En el Pequeño Lenny Bestial No-Ilustrado la definición de ‘corrección política’ no aparecía: “¿Qué es eso de ‘la prostitución’? Si dijera que estoy buscando a alguien que ‘se prostituya’ por 100 dólares, van a pensar que quiero una cita con un escritor. Lo único que puede prostituirse es el arte; en la calle hay putas”.
Hedy Lamarr, Ernie Kovacs, Faye Dunaway, Hugh Hefner. Entre la oscuridad, en las mesas de los clubes donde actuaba había cada vez más estrellas. Y hablaban de él. Los medios también encontraron en el humorista irreverente un señuelo; el tipo lograba vender ejemplares y así llegó al Carnegie Hall.
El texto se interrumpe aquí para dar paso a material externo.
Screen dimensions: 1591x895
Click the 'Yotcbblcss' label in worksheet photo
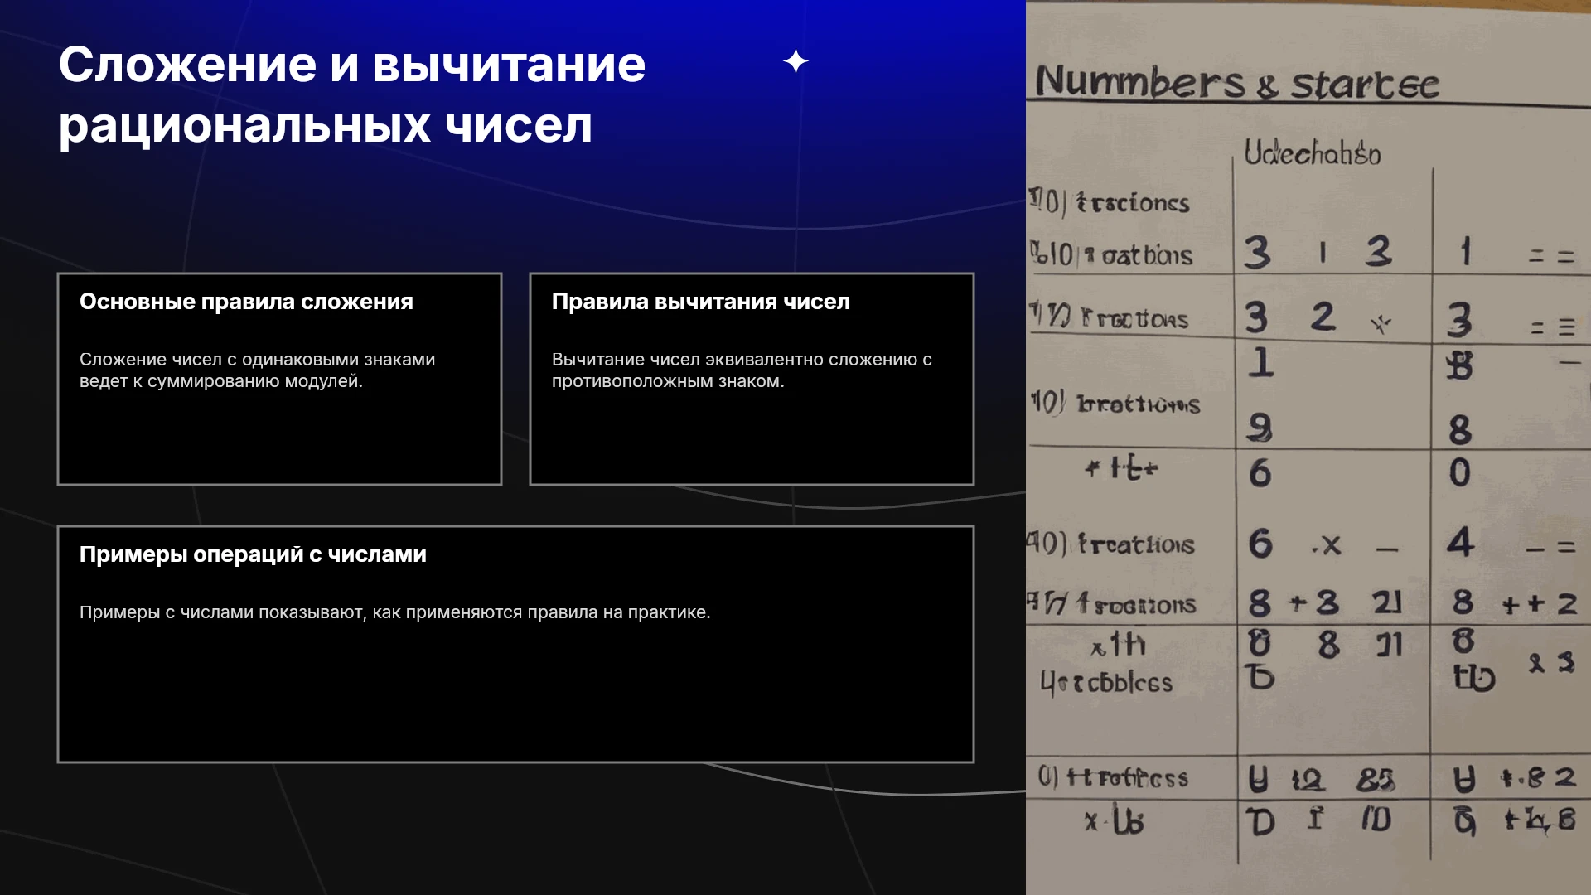(1106, 682)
En 1959, la revista Time lo llamó “el más enfermo de todos”. Ese mismo año, Playboy publicó un perfil que fue un hito. La “mala publicidad” en aquellas páginas lo rescataron del naufragio en el under y lo sacaron a la superficie.
“¿Cómo es posible, señor juez? Me arrestan por decir lo que la gente paga por escuchar”. Palabras como herramientas, palabras como armas. Lenny pensaba que lo que hacía no tenía nada de malo. Sus problemas legales constantes eran una paradoja, un chiste barato; le estaban jugando a él una broma, a un tipo común que lo único que hacía era atacar al establishment, desde la tierra de la libertad de expresión.
Dos agentes encubiertos llegaron una noche de abril del 64 al Café Au Go Go, del Greenwich Village, y se lo llevaron por cargos de obscenidad: “Cocksucker”, había dicho. El juicio fue un escándalo al que se subieron todos los medios y la comunidad intelectual neoyorquina. El poeta Allen Ginsberg formó el Comité de Emergencia contra el Acoso a Lenny Bruce. “Así lo consideremos un portavoz moral o simplemente un hombre del espectáculo, creemos que se le debe permitir actuar sin censura ni acoso de ningún tipo”, redactó. Al pie del documento figuraba algunos nombres de estrellas de Hollywood, artistas e intelectuales: Paul Newman, Elizabeth Taylor, Richard Burton, Norman Mailer, Henry Miller, Susan Sontag, Bob Dylan, George Plimpton, Gore Vidal, Woody Allen. En Destellos de belleza –libro editado recientemente en Argentina por Caja Negra–, el cineasta lituano Jonas Mekas recuerda vívidamente la agitación de ese proceso: “la violación que el sistema judicial cometió sobre él”, escribió.
Un panel de tres jueces lo encontró culpable y lo sentenció a cuatro meses de prisión. Después de la condena, los clubes de todo el país lo incluyeron en sus listas negras. Nadie quería tener problemas, y Lenny era uno enorme.
El 3 de agosto de 1966, la policía de Hollywood lo encontró en el piso de su baño, con los pantalones enroscados a la altura de los tobillos y la aguja en el brazo. Tenía 40, una casa inmensa con una pileta sin agua, y sus últimos años habían sido tristes; el máximo clisé.
En 2003, Kitty Bruce (vive en Pensilvania), consiguió que el estado de Nueva York le concediera a su padre el indulto póstumo, como una declaración de defensa a la Primera Enmienda. Dos años después, Honey murió a los 78.
Lenny, considerado hoy uno de los mejores humoristas de la historia, anticipó todo. En su autobiografía, How to Talk Dirty and Influence People [Cómo decir vulgaridades e influenciar a la gente], que editó meses antes de morir, escribió que sería cada vez más difícil hacer humor. “En 50 años, ‘café’ va a ser una mala palabra”.